Soil quality is inherently complex, since it can be viewed through the agri-systems productivity lens and also the lens of natural ecosystems, where the emphasis is on maintaining environmental quality and the conservation of biodiversity [20]. Kibblewhite [21] reflects on soil health as a “fitness for agricultural production” perspective, whereby assessment is based on this end goal—measurement of agricultural yields and soil properties that control these particular outputs. While Bunemann [20] considers soil health and soil quality to be equivalent.

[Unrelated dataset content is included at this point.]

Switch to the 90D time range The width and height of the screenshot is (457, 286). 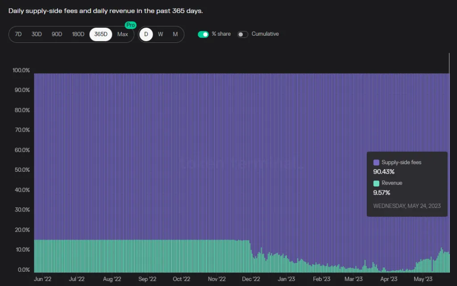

In New Zealand, soil health is predominantly viewed through the lens of crop yield and food nutrition, and emphasizes biophysical parameters over social dimensions. However, there is uncertainty around which biophysical indicators to use to support land management decisions. Baveye et al. [22] contend that we simply do not fully understand the complex interrelationships between all the soil components that influence soil functionality. Booth et al. [23] posit that because of this uncertainty, a more holistic approach, encompassing indigenous knowledge including Mātauraka Māori will allow us to address the question of how to increase the productivity of and improve the sustainability of soils [24]. There are a number of approaches to selecting attributes of soil to quantify soil resilience. Both Karlen et al. [6] and Ludwig et al. [7] note that soils have different components of resilience. At a deeper level, resilience is a function of both functional integrity and structural integrity. Structural integrity is based on intrinsic physical factors of the soil and the associated landscape. These parameters such as profile available water, and potential rooting depth are unlikely to change on a land management time scale. Biophysical factors such as slope angle and altitude are also important here, and again, are unlikely to change on similar land management timescales. Functional integrity is a more dynamic concept, comprising chemical and some physical parameters. These include soil pH, CEC, % carbon and P retention, conductivity, salinity. These parameters are more susceptible to change as a result of land management practices. Moreover, these soil attributes relate to the intrinsic properties of soils and landscapes themselves.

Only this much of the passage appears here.